Sunshine Tour playoff record (2–0)

| No. | Year | Tournament | Opponent(s) | Result |
|---|---|---|---|---|
| 1 | 2001 | Randfontein Classic | ZAF André Cruse, ZAF Sean Ludgater |  |
| 2 | 2013 | Investec Royal Swazi Open | ZAF Ruan de Smidt | Won with par on second extra hole |

===Other wins (2)===

| No. | Date | Tournament | Winning score | Margin of victory | Runner-up |
|---|---|---|---|---|---|
| 1 | 12 Sep 1992 | Lombard Tyres TVL Classic | −12 (64-67-73=204) | 4 strokes | ZAF John Fourie |
| 2 | 22 Jul 1999 | Wild Coast Sun Pro-Am | −12 (67-64-67=198) | 2 strokes | ZAF Brett Liddle |

===European Senior Tour wins (4)===

| No. | Date | Tournament | Winning score | Margin of victory | Runner(s)-up |
|---|---|---|---|---|---|
| 1 | 5 Nov 2021 | Sergio Melpignano Senior Italian Open | −11 (70-67-68=205) | 1 stroke | SWE Joakim Haeggman |
| 2 | 10 Jul 2022 | Swiss Seniors Open | −11 (68-63-68=199) | 3 strokes | WAL Phillip Price, ENG David Shacklady |
| 3 | 28 Oct 2023 | Sergio Melpignano Senior Italian Open (2) | −16 (69-70-61=200) | 1 stroke | ENG Peter Baker, BRA Adilson da Silva |
| 4 | 17 May 2025 | OFX Irish Legends | −12 (66-72-66=204) | 1 stroke | ENG Peter Baker, ZAF Darren Fichardt, ZAF Keith Horne |

===Other senior wins (1)===

| No. | Date | Tournament | Winning score | Margin of victory | Runner-up |
|---|---|---|---|---|---|
| 1 | 16 Jul 2021 | WINSTONgolf Senior Open Invitational | −7 (72-65=137) | 4 strokes | ENG Paul Streeter |

==Results in major championships==

| Tournament | 2002 | 2003 | 2004 | 2005 | 2006 | 2007 | 2008 | 2009 |
|---|---|---|---|---|---|---|---|---|
| The Open Championship | CUT |  | T57 |  |  |  | CUT | T27 |
| PGA Championship |  |  |  |  |  |  | T55 |  |

Note: Kingston never played in the Masters Tournament or the U.S. Open.

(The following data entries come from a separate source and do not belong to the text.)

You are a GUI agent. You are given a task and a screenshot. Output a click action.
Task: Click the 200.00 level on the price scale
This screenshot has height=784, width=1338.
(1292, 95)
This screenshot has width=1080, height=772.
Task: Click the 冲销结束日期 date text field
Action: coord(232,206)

CUT = missed the half-way cut

"T" = tied

==Results in World Golf Championships==

| Tournament | 2008 | 2009 | 2010 |
|---|---|---|---|
| Match Play |  |  |  |
| Championship | T70 | T20 |  |
| Invitational | 78 |  | T63 |
| Champions |  | T33 |  |

"T" = Tied

Note that the HSBC Champions did not become a WGC event until 2009.